If we lose that psychological struggle, if Castro or his counterparts in other countries of Latin America are able to suggest that we are indifferent, that we are rich, that we are prosperous, that we do not look at their problems, I believe the future of Latin America will be far different than it could be if we identify ourselves as Franklin Roosevelt did with their problems, with their opportunities and join with them. [Applause.]
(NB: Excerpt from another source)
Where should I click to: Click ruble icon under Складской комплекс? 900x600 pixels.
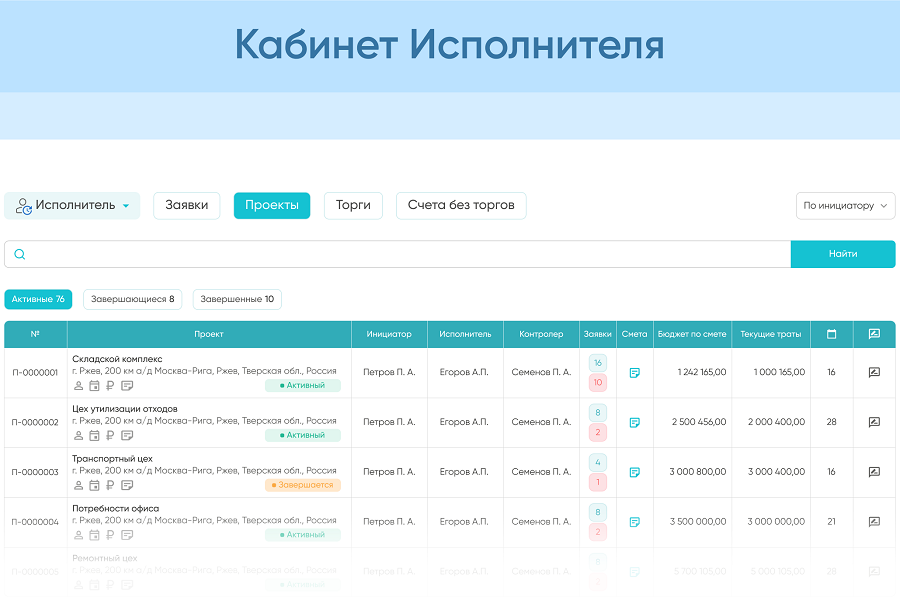[x=110, y=386]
Those of you who may be supporters of the opposition party [response from the audience] - supporters of Mr. Nixon and Mr. Lodge, you should take scant comfort in the fact and Mr. Nixon in the debate before the one last night referred to our votes in the United Nations as a source of strength and prestige, and the next day, the Saturday after the Friday on the question of the admission of Red China, two African nations voted on the same side as we did, Liberia, which after all we helped found, and the Union of South Africa, which is outside the compartment of the rest of Africa because of its policies toward its Negroes. The rest of Africa - Guinea, Ghana, all the rest - none voted with us. More countries in Asia voted against us than voted with us. How can you take satisfaction, as young Republicans, in the record of our country in the last 8 years in outer space? How can you take satisfaction in the fact that in 1959 the United States not only had a lower economic growth than the Soviet Union, but one-half of that of Western Germany, less than Italy, less than France, less than Japan? [Response from the audience.]
Percentage points? Economic growth, economic growth, finding jobs for people. There are 7 million Americans today, only 2 years after the recession of 1958, that are either unemployed or working 2 or 3 days a week. If you feel that that is a good record, if you feel that the United States has shown sufficient vision, sufficient foresight, sufficient recognition of the changing nature of our time, then you should stay with the Republican Party and Mr. Nixon. [Response from the audience.] But if you believe that the United States has to demonstrate a whole new concept in our relations abroad, if we have to associate ourselves intimately with the problems of these people, if you are not satisfied to have the United States offer the Congo 300 scholarships last June and the year before 200 for all Africa - do you know how many of those Congolese students are here in the United States now as the result of those scholarships? Seven. If you think that is a good record, stick with Mr. Nixon. [Response from the audience.]
Well, I want to say to you five girls, I appreciate that. [Laughter.] In any case, Republican or Democrat, success or failure in November, this is a great country. I don't think there is a disagreement on that. The whole question really in this election is, What must the United States do what must the leadership set before the American people as the unfinished business, what responsibilities must we meet? What philosophy of government, what philosophy of our times, must motivate our President and our Congress? I hold with the Democratic Party on this occasion. I think this year we serve the national interest. I have bad news for you, gentlemen. I think we might even beat you in Michigan. [Response from the audience.] Thank you. [Applause.]